Noch einmal kurz zum “Schwachsinn” der 4,5 Millionen Euro, die angeblich Paolo Guerrero haben will. Mag sein, dass auch wir das einmal geschrieben haben, ich erinnere es wirklich nicht mehr. Diese 4,5 Millionen waren auch nicht gemeint. Kann ja sein, dass Guerreros Berater die tatsächlich noch gefordert hatte, als Paolo noch voll im Saft stand und Tore knipste. Ich meinte aber jene 4,5 Millionen, die erst kürzlich noch einmal aufgerufen wurden, vor einigen Wochen, als schon beide Kreuzbänder gerissen waren.
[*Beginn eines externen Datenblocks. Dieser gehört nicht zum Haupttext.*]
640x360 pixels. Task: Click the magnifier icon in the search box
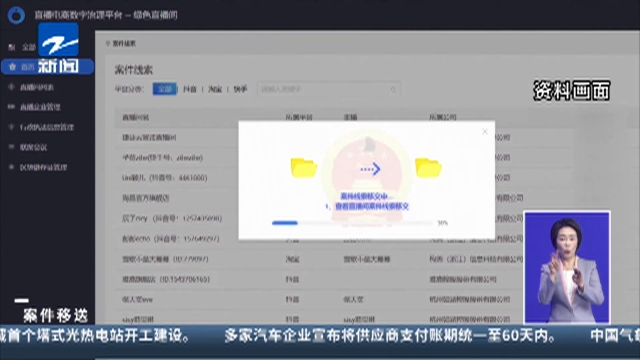393,89
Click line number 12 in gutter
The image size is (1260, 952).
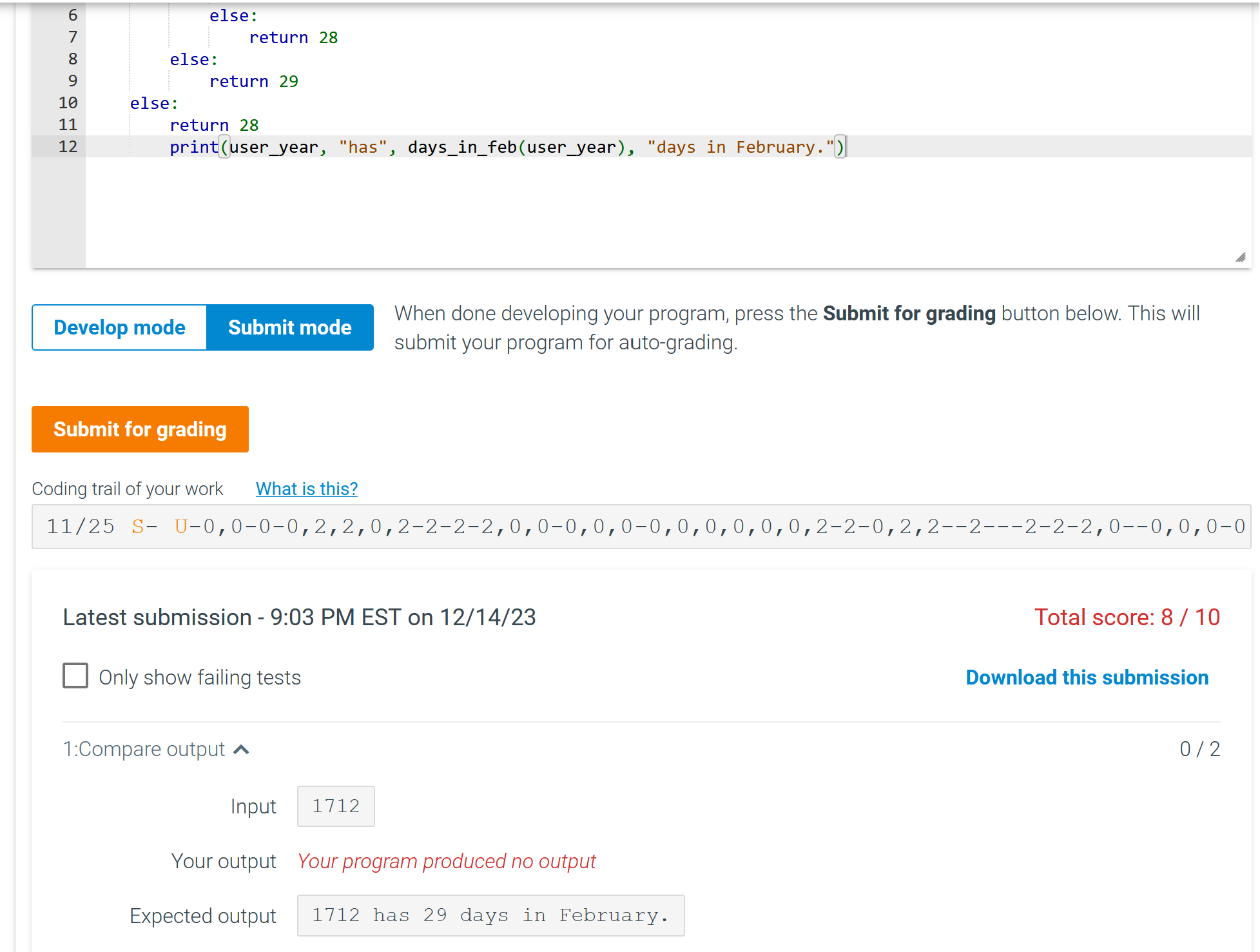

Und das weiß ich bestimmt, die hat das Abendblatt zu diesem Zeitpunkt ganz sicher nicht ins Feld geführt. Wobei ich es ja selbst beim Training erlebe, das über diese wahnwitzige Summe immer noch spekuliert und gesprochen wird. Das, nur das war mit “Schwachsinn” gemeint.

So, nun geht es gleich zum Schwimmen in den Volkspark. Ein kleiner Schwenk noch in eigener Sache: Einige von Euch haben die Sprechstunde vermisst, stimmt ja auch. Das kann ich aber schnell erklären. Die Sprechstunde gibt es meistens sonntags. Am vergangenen Sonntag aber habe ich für die Printausgabe des Abendblatts arbeiten dürfen, ich habe die Amateurseite betreut. Das ist Stress bis kurz vor dem Feierabend. Und dann muss die Sprechstunde eben leider mal ausfallen, denn das Blatt geht ja vor. Aber die Sprechstunde ist nur aufgeschoben – und nicht aufgehoben. Und ich melde mich dann zeitnah (frank und frei nach dem HSV-Thema Frank Rost) wieder nach dem Wasserball-Training. Lasst Euch den Regen-Tag nicht vermiesen, macht es Euch, wenn es geht, schön muckelig.